**DATA FOR THE TASK**
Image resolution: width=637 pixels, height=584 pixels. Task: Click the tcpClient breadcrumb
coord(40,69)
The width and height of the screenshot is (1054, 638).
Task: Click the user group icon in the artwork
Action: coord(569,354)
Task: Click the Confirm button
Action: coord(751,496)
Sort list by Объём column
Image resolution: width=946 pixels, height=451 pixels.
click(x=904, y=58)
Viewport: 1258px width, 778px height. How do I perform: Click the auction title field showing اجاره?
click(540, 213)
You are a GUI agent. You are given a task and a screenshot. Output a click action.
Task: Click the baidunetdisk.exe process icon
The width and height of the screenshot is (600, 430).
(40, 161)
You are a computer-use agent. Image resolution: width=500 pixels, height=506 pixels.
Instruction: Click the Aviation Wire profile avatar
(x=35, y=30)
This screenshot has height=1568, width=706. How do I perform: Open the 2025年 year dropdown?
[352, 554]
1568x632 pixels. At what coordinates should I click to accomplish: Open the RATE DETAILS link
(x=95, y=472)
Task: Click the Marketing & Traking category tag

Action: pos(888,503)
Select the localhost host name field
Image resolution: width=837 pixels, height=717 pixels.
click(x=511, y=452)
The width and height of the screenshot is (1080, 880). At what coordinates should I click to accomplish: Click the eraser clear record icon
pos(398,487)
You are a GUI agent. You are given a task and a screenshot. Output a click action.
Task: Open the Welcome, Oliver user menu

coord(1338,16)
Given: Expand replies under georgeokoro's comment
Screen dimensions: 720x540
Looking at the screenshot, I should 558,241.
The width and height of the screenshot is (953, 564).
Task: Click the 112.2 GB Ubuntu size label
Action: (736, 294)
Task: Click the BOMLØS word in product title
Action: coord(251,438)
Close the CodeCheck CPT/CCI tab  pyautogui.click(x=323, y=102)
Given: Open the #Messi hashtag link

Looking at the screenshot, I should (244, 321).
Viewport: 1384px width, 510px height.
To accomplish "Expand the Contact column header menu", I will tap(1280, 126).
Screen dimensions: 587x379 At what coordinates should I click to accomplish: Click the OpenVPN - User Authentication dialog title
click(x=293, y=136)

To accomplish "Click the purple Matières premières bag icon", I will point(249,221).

**EXERCISE DESCRIPTION**
Reproduce the full listing above, keeping every line intact.

**ANSWER SECTION**
Image resolution: width=637 pixels, height=584 pixels. Task: Click the tcpClient breadcrumb
coord(40,69)
The width and height of the screenshot is (1054, 638).
Task: Click the user group icon in the artwork
Action: coord(569,354)
Task: Click the Confirm button
Action: coord(751,496)
Sort list by Объём column
Image resolution: width=946 pixels, height=451 pixels.
click(x=904, y=58)
Viewport: 1258px width, 778px height. How do I perform: Click the auction title field showing اجاره?
click(540, 213)
You are a GUI agent. You are given a task and a screenshot. Output a click action.
Task: Click the baidunetdisk.exe process icon
The width and height of the screenshot is (600, 430).
(40, 161)
You are a computer-use agent. Image resolution: width=500 pixels, height=506 pixels.
Instruction: Click the Aviation Wire profile avatar
(x=35, y=30)
This screenshot has height=1568, width=706. How do I perform: Open the 2025年 year dropdown?
[352, 554]
1568x632 pixels. At what coordinates should I click to accomplish: Open the RATE DETAILS link
(x=95, y=472)
Task: Click the Marketing & Traking category tag

Action: pos(888,503)
Select the localhost host name field
Image resolution: width=837 pixels, height=717 pixels.
click(x=511, y=452)
The width and height of the screenshot is (1080, 880). At what coordinates should I click to accomplish: Click the eraser clear record icon
pos(398,487)
You are a GUI agent. You are given a task and a screenshot. Output a click action.
Task: Open the Welcome, Oliver user menu

coord(1338,16)
Given: Expand replies under georgeokoro's comment
Screen dimensions: 720x540
Looking at the screenshot, I should 558,241.
The width and height of the screenshot is (953, 564).
Task: Click the 112.2 GB Ubuntu size label
Action: (736, 294)
Task: Click the BOMLØS word in product title
Action: coord(251,438)
Close the CodeCheck CPT/CCI tab  pyautogui.click(x=323, y=102)
Given: Open the #Messi hashtag link

Looking at the screenshot, I should (244, 321).
Viewport: 1384px width, 510px height.
To accomplish "Expand the Contact column header menu", I will tap(1280, 126).
Screen dimensions: 587x379 At what coordinates should I click to accomplish: Click the OpenVPN - User Authentication dialog title
click(x=293, y=136)

To accomplish "Click the purple Matières premières bag icon", I will point(249,221).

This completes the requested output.